(Stored dataset items)
----
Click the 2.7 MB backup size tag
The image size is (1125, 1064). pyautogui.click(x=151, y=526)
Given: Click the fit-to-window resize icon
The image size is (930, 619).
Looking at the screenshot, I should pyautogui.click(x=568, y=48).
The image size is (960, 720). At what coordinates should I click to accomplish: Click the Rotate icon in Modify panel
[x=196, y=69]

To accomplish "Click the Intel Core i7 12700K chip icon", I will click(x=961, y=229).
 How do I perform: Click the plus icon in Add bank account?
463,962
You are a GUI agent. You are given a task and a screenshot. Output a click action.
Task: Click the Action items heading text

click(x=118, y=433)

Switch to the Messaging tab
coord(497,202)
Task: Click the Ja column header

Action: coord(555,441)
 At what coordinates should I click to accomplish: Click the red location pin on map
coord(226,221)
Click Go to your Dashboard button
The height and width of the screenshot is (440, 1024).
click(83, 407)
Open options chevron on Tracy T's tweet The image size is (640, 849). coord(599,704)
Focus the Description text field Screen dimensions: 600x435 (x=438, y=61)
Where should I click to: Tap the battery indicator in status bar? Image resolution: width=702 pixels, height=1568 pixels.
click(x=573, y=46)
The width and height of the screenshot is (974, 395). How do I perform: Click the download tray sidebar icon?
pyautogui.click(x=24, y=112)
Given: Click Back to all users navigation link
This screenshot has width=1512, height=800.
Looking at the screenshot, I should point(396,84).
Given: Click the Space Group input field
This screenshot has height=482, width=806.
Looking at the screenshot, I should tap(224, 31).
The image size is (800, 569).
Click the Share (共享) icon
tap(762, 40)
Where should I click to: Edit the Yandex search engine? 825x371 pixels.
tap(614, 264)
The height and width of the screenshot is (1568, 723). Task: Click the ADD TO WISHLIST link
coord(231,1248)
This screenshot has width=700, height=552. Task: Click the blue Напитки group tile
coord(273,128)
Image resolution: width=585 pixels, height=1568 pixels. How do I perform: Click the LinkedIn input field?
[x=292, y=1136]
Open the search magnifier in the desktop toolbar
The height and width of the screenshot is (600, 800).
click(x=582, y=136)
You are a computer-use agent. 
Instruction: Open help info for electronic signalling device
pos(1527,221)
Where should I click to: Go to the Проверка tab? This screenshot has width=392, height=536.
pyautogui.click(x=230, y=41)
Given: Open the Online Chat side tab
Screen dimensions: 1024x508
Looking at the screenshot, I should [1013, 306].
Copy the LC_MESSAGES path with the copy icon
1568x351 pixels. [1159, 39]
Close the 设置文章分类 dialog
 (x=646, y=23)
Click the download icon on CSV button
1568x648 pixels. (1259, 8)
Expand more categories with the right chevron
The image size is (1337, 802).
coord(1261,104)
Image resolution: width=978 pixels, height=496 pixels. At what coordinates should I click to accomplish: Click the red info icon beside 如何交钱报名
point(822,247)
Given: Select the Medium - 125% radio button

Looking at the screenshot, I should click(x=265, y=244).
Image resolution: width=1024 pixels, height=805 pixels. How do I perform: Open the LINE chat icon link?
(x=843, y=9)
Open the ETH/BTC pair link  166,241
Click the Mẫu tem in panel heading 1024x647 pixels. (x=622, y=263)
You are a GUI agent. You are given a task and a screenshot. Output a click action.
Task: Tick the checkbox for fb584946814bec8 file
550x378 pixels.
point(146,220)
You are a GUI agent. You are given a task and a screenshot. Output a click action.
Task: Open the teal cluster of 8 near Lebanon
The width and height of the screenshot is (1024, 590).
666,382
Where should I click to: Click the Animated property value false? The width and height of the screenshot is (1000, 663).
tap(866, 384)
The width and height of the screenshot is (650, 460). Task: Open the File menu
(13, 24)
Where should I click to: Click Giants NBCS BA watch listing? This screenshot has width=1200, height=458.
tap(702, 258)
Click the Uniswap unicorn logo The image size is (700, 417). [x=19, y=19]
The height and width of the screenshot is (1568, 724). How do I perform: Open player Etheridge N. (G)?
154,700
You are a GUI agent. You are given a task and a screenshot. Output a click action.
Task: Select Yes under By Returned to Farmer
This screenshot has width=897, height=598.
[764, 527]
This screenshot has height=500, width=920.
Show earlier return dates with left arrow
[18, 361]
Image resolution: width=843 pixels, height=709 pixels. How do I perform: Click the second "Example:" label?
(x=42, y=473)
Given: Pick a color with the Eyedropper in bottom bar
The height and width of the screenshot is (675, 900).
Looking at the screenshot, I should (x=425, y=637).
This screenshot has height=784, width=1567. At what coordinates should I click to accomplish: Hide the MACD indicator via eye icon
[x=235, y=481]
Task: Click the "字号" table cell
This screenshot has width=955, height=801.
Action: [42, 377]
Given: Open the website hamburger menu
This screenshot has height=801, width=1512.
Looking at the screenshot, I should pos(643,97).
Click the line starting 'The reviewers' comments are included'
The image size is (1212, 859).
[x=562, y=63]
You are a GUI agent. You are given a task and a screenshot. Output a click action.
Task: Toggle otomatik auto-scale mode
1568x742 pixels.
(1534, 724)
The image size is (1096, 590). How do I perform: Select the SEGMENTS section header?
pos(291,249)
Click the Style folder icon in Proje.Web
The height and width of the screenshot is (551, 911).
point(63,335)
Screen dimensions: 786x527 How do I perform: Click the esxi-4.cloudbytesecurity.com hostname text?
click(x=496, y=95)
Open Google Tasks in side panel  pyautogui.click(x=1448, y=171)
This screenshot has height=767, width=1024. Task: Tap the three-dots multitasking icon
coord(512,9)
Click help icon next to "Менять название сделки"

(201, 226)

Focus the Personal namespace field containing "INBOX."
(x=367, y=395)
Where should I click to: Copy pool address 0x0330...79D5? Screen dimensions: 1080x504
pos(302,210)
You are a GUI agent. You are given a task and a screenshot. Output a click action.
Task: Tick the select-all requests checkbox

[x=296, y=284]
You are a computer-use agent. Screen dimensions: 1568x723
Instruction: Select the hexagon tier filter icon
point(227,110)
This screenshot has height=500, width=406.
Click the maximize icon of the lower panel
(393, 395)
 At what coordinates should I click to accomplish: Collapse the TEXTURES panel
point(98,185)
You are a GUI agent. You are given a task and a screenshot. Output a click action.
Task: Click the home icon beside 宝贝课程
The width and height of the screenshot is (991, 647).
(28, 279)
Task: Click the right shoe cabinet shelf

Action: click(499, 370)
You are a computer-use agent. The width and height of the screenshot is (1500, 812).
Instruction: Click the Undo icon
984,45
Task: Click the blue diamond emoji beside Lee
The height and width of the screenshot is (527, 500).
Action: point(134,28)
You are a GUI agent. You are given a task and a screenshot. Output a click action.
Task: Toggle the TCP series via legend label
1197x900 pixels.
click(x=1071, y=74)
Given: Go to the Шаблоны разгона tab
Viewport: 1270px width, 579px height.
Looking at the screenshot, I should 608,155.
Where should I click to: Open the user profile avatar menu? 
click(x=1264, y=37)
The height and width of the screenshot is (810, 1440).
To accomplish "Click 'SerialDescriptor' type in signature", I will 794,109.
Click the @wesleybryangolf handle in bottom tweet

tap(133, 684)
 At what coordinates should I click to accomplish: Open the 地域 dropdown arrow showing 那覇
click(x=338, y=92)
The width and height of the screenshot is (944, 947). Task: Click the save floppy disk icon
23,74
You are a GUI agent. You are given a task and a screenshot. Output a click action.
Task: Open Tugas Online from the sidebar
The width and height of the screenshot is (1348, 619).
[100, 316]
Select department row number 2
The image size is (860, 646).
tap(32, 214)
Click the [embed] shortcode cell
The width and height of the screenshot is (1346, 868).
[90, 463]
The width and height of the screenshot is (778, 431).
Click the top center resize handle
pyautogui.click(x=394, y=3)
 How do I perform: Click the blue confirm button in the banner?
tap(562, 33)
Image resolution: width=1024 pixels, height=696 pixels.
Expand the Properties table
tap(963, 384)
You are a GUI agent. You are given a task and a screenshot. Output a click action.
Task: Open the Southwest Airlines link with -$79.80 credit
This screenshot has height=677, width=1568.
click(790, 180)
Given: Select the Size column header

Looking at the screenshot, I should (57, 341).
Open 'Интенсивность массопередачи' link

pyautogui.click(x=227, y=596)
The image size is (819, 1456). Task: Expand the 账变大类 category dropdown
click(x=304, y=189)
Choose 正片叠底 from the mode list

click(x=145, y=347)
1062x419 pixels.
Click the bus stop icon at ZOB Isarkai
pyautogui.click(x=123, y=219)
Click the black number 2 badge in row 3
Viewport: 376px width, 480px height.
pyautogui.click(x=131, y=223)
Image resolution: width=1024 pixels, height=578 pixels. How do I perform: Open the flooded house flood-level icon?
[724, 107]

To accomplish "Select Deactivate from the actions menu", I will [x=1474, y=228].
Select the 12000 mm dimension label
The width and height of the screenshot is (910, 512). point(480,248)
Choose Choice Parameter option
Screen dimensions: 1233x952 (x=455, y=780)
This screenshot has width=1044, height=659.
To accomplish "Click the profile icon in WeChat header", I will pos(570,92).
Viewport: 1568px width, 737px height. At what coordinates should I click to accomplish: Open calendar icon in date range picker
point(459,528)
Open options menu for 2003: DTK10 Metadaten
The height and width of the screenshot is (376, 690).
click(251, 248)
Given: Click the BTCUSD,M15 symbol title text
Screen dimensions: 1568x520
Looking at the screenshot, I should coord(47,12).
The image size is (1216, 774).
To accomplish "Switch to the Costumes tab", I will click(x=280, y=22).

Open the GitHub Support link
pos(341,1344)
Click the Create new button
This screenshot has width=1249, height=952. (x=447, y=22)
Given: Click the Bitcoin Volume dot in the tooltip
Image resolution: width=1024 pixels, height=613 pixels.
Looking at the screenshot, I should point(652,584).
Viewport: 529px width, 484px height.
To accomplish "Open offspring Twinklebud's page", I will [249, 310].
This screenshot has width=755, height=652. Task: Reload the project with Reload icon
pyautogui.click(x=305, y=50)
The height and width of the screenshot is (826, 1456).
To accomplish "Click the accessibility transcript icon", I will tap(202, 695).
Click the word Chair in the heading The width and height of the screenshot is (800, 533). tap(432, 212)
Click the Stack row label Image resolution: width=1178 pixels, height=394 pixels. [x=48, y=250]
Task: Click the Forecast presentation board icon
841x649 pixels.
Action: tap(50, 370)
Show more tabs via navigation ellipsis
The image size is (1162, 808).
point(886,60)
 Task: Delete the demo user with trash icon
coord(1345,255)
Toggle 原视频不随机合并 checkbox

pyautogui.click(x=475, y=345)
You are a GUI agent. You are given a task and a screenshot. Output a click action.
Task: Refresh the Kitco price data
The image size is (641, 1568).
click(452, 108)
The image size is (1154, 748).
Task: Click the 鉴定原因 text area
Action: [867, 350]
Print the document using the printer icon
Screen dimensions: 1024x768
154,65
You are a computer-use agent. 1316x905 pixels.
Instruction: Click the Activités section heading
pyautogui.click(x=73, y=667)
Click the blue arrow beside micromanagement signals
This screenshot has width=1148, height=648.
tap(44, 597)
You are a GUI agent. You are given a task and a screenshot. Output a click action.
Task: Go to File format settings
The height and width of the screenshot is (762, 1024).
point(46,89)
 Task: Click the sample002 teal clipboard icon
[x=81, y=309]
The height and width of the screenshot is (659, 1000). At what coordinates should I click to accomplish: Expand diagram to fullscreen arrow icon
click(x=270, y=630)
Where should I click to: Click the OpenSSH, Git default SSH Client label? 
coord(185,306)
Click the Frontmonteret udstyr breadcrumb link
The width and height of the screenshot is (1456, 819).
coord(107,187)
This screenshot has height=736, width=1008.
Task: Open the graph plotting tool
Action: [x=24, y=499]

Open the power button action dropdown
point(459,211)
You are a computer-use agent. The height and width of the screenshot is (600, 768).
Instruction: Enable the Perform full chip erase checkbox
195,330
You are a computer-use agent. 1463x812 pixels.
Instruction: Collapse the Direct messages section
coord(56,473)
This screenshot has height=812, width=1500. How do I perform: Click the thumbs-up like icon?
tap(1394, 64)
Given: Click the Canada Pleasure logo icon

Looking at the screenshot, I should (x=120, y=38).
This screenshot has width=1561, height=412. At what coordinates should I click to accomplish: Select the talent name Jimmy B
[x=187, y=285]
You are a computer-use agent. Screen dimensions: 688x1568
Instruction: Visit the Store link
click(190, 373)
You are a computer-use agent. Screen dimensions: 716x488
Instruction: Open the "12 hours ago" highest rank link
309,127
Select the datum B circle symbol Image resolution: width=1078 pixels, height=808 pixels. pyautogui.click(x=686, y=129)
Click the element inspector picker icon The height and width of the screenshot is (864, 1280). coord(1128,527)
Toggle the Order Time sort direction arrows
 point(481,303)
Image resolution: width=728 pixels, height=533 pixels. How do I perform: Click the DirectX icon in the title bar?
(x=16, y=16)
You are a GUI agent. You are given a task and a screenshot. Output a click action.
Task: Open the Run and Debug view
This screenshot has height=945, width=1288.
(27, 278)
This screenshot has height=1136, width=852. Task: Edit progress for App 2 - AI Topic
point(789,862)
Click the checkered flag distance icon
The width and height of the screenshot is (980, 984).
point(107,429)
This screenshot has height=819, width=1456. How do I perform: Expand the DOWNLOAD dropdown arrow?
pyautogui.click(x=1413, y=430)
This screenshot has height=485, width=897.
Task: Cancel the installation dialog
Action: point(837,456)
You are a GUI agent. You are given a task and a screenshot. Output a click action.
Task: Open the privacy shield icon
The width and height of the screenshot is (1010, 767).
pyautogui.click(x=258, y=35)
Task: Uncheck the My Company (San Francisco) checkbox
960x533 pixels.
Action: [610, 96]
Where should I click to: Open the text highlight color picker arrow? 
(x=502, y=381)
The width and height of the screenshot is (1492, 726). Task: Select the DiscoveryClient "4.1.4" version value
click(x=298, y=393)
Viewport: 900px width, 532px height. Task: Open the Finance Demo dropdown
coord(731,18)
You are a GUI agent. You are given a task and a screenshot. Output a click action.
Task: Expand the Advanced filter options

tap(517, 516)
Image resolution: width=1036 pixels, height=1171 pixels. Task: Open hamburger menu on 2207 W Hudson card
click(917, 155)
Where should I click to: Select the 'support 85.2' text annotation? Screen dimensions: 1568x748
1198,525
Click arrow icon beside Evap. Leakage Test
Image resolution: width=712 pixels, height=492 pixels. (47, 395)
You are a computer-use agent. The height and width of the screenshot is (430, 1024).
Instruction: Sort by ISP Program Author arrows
----
EXERCISE OBJECTIVE
Number of lines holding "symbol" in the data: give it, with nothing else.

RESPONSE TO THIS EXERCISE
2